WORK ITEM:
Copy only the lines from the one with "Open the Find... search panel" through the end of the records, exactly as they stand. No pictures belong in the copy.

[SUPPLIED INFORMATION — start]

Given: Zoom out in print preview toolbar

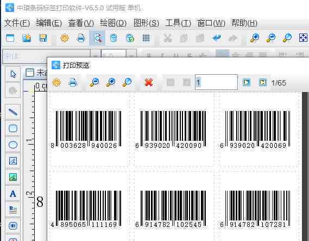Looking at the screenshot, I should (x=94, y=82).
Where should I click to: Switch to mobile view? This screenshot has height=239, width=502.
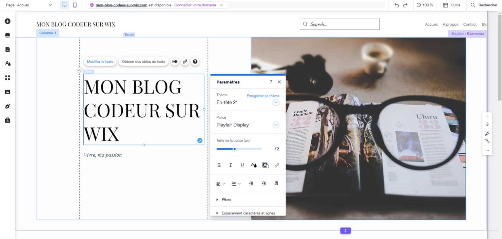(75, 5)
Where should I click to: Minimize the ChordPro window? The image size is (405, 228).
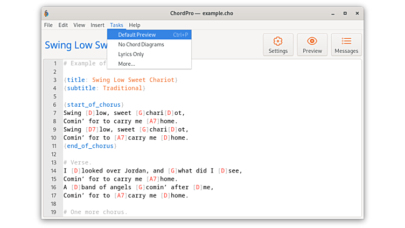tap(333, 13)
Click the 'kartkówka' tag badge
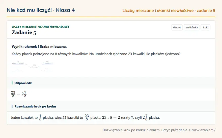Image resolution: width=222 pixels, height=138 pixels. (191, 27)
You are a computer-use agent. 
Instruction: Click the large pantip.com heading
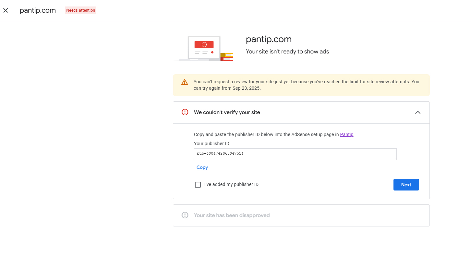[x=269, y=39]
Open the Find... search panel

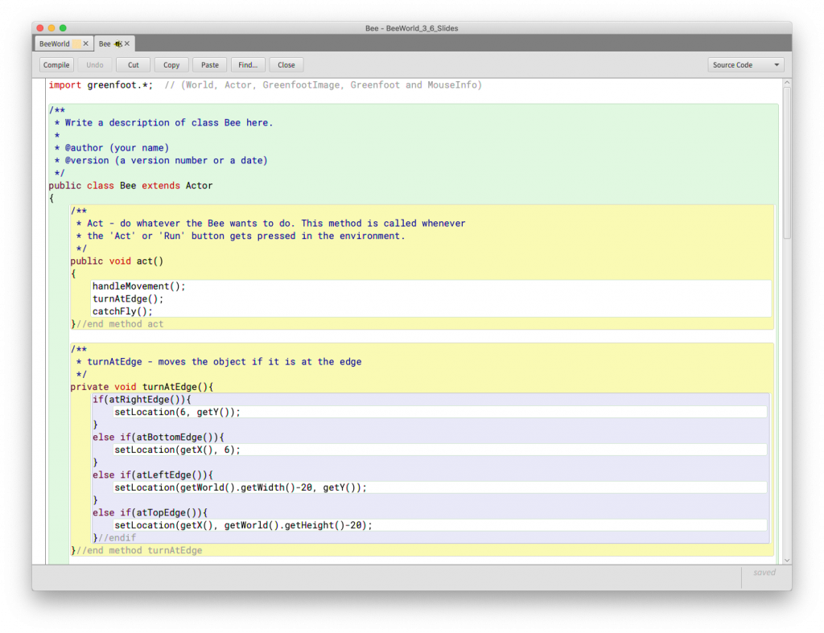pos(248,65)
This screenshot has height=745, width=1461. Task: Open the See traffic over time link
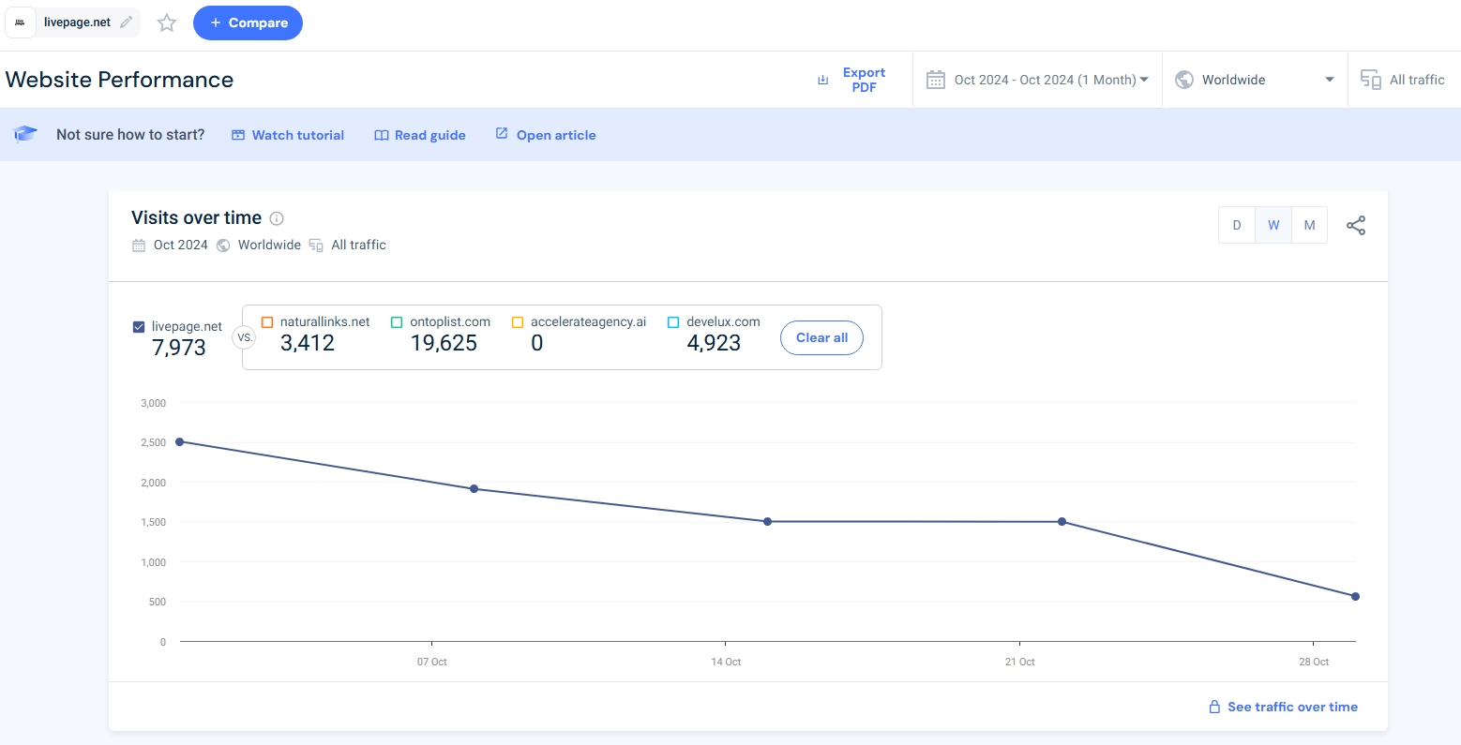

[SUPPLIED INFORMATION — finish]

EXERCISE RESPONSE:
Open the Find... search panel

pos(248,65)
This screenshot has height=745, width=1461. Task: Open the See traffic over time link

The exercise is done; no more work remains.